Epigenesis and Generative Power in Descartes's Late Scholastic Sources
Abstract
What does Descartes's embryology look, if related to the Scholastic theories of his time? In order to reply to this question, the present chapter aims at sketching a portrait of the embryological epigenetics Descartes could find in his recognized Scholastic sources (the Commentaries on Aristotle by Toledo, the Coimbra Jesuits, Suárez, and Rubio, as well as the Summae by Eustachius a Sancto Paulo and Abra de Raçonis), a tradition that received and incorporated in the Aristotelian-Galenic body many novelties from Renaissance medicine, especially Fernel, Paré, and Vallès.
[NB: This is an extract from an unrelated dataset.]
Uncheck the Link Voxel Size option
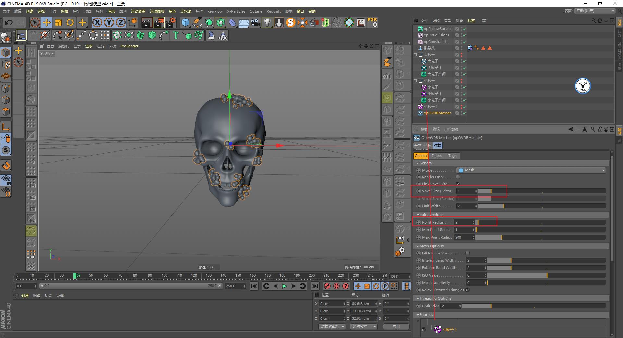The image size is (623, 338). 458,184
It being impossible to deal extensively with the whole of the contents of these works, I picked up three issues in particular, corresponding to the first three paragraphs of this paper: 1) the nature of the semen, and the action of the vis formativa, as well as its relationship with vital heat and temperaments; 2) the problem of the real and/or rational distinction(s) between the generative, the nutritive, and the augmentative powers; 3) the epigenetic order of generation of vital organs, i.e. the right sequence over which the fundamental organs of a living body are generated and then ensouled. In the last paragraph I integrate these reconstructions with some conclusions about Descartes' own theory.